Using 20th-century documentary photography from a helicopter, LaToya Ruby Frazier captures the city landscapes of Memphis, Chicago, and Baltimore to explore Martin Luther King Jr.’s legacy.
The Atlantic released special coverage for the 50th anniversary of King’s death, including highlights from Frazier’s project. Although King was assassinated in Memphis, Frazier explores how his death also influenced the way the cities of Chicago and Baltimore are physically structured.
Front-Page Femmes
Feminist artist Judy Chicago will release a limited edition collection of plates inspired by The Dinner Party.
The documentary Grace Jones: Bloodlight and Bami “traces nearly five years in the life of the singular vocalist, unparalleled stage goddess, fashion renegade and general paragon of the fabulous life, who will be 70 in May.”
Joy McCullough’s book Blood Water Paint uses 400-year-old court transcripts to re-create Baroque artist Artemisia Gentileschi’s rape trial.
Meg Wolitzer’s book The Female Persuasion “asks how women (and the men they love) should navigate their lives.”
The Art Newspaper explores Asia’s male-dominated art scenes.
artnet highlights the gender pay gap in the U.K.’s auction houses and museums.
Katherine Sherwood reimagines famous nude paintings by replacing the figures of white odalisques with disabled women of color.
A statue of Mary Thomas called I Am Queen Mary is the first public monument to a black woman in Denmark.
“I wanted to paint in the air,” says Rebecca Louise Law about her suspended, large-scale flower installations.
Sharmeen Obaid-Chinoy’s films document women’s lives in Pakistan through exposing patriarchal structures and advocating for women’s education.
In an interview with the New York Times, actress Evan Rachel Wood discusses how playing the role of Dolores on Westworld has helped her deal with her trauma as a survivor of sexual assault.
Iranian artist Shirin Neshat’s new film explores the life of Egyptian singer Oum Kulthum.
Shows We Want to See
A survey of Zoe Leonard’s “strangely beautiful, unpretentiously intimate, and adamantly political work” is on view at the Whitney Museum of American Art.

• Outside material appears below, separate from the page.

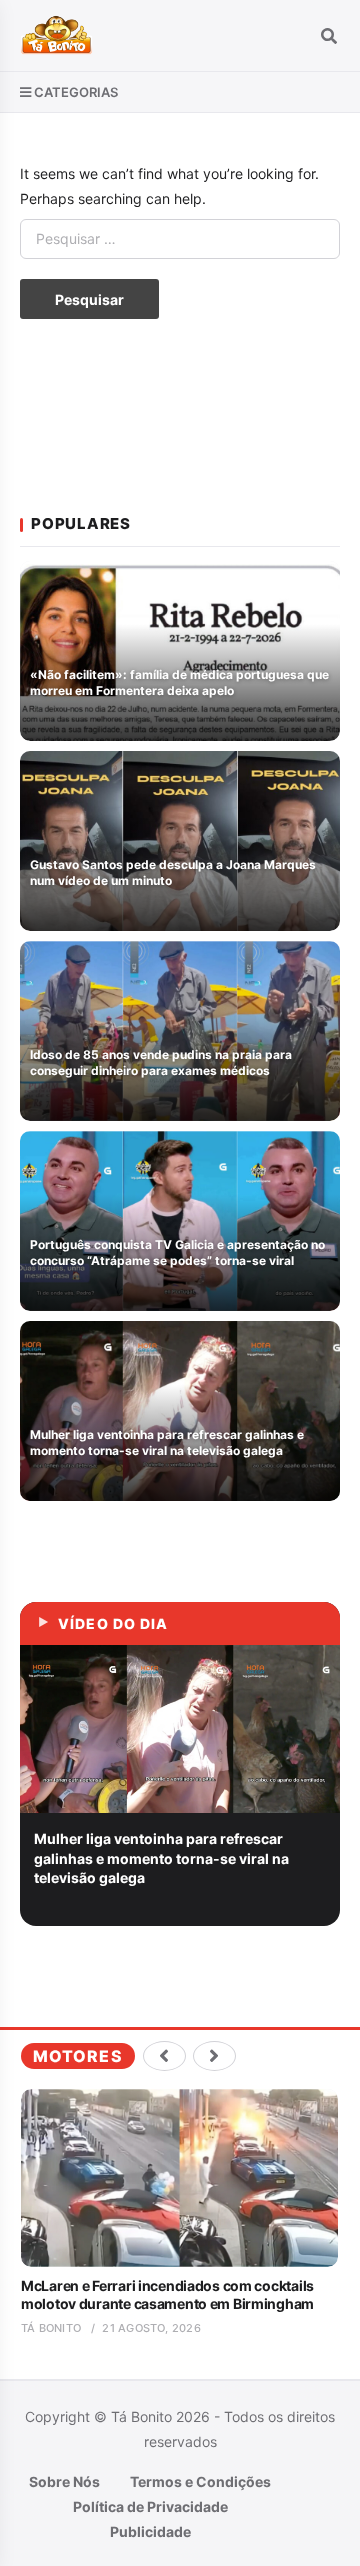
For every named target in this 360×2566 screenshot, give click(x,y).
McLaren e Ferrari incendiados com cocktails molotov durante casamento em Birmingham (167, 2294)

Divided into seven sections, the exhibition includes a college of vintage postcards, dye-transferred captures of mom-and-pop shops, and photos of 1930s black lesbian actress Fae Richards. The show also includes Leonard’s I Want a President.
A survey at the Museum of Contemporary Art Chicago showcases the evolution of Howardena Pindell’s work over the past five decades.
Through site-specific installations, Renée Green creates a dialogue with museum institutions and architecture. Green’s exhibition Within Living Memory, the final installment of her two-year residency, is on view at Harvard University’s Carpenter Center for the Visual Arts.